To find videos on Copyright and Artificial Intelligence you can click this link to the Copyright Clearance Center.
Researchers have biases, and AI enhances these biases. Faye Marie-Vassel, a postdoctoral fellow from Stanford University who studies bias and AI, writes:
"We weren’t surprised by the presence of bias in the outputs, but we were shocked at the magnitude of it. In the stories the LLMs created, the character in need of support was overwhelmingly depicted as someone with a name that signals a historically marginalized identity, as well as a gender marginalized identity. We prompted the models to tell stories with one student as the 'star' and one as 'struggling,' and overwhelmingly, by a thousand-fold magnitude in some contexts, the struggling learner was a racialized-gender character."
When discussing AI in healthcare, Dr. Ted A. James, the Medical Director and Vice Chair, Beth Israel Deaconess Medical Center at Harvard Medical School, writes: "an AI used across several U.S. health systems exhibited bias by prioritizing healthier white patients over sicker black patients for additional care management because it was trained on cost data, not care needs. AI models that predict patient outcomes may inherit biases if the data used reflects historical inequalities in treatment or access to care. Algorithms may predict lower health risks for populations that have historically had less access to health care services, not because they are healthier, but because there is less documented health care usage. This demonstrates how AI can entrench existing disparities if not carefully managed."

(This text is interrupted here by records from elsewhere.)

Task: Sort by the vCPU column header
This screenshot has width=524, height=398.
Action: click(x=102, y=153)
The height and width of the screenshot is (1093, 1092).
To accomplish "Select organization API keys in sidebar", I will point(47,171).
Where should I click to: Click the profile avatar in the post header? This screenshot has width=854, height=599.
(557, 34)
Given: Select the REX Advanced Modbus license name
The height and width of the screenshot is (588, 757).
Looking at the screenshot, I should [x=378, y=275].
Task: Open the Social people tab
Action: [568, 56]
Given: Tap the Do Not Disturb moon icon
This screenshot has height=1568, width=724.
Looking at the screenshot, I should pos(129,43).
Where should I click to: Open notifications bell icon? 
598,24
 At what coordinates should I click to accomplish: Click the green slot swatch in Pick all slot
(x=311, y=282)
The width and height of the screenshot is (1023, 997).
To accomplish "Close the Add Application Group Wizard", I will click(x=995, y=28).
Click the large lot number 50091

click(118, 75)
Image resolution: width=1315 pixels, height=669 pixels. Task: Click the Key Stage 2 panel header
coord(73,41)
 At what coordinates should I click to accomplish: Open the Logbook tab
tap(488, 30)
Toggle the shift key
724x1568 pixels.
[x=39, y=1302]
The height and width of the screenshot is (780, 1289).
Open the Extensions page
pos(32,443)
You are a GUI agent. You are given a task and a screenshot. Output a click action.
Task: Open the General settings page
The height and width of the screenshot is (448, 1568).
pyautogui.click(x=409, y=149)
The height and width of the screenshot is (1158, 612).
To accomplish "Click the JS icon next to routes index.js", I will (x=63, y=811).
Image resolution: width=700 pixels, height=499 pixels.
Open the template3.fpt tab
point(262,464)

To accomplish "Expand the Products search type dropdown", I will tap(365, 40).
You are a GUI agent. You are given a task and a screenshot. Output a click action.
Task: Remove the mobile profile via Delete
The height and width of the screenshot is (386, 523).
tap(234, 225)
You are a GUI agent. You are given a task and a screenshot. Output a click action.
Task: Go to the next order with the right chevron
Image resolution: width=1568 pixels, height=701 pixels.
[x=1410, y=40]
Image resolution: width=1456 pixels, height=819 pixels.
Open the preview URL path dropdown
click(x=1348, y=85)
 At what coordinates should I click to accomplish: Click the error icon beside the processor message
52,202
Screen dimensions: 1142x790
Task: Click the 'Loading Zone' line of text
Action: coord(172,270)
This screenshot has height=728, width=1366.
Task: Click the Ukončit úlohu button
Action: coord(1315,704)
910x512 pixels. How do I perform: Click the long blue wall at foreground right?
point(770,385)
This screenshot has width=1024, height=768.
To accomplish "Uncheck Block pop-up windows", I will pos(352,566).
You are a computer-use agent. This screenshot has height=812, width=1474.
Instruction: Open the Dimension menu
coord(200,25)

Dr. Iman Dehzangi, assistant professor at Rutgers University, writes: "Biased AI can give consistently different outputs for certain groups compared to others. Biased outputs can discriminate based on race, gender, biological sex, nationality, social class, or many other factors. Human beings choose the data that algorithms use, and even if these humans make conscious efforts to eschew bias, it can still be baked into the data they select. Extensive testing and ------- teams can act as effective safeguards, but even with these measures in place, bias can still enter machine-learning processes. AI systems then automate and perpetuate biased models."
There are three issues that fall under the category of human exploitation: the worry that AI will take jobs, the exploitation already happening in the creation of AI, and misinformation created to manipulate people with AI.
A video titled "Training AI takes heavy toll on Kenyans working for $2 an hour" from 60 Minutes describes "AI sweatshops" where people do not have long term contracts. Leon Furze, a consultant, author, and PhD candidate at Deakin University Australia, discusses this issue more in-depth.
Wichita State University writes that there are going to be jobs AI will render obsolete or less taxing - able to be done by less people. Inside Higher Ed contributor Ray Schroeder writes that colleges and universities will need to change the way they work, and former MIT president L. Rafael Reif wrote that we need to prepare students for a world where they will work with AI.
Deepfakes are videos that appear to be a person but are either completely fabricated or heavily manipulated with AI. Deepfakes are a threat to both political actors (who may be targeted and appear to say or do something antithetical to their beliefs) and other people who are added to deepfake videos without their consent. The Department of Homeland Security (DHS) outlines the risks here and the US Government Accountability Office (GAO) has information on deepfakes here.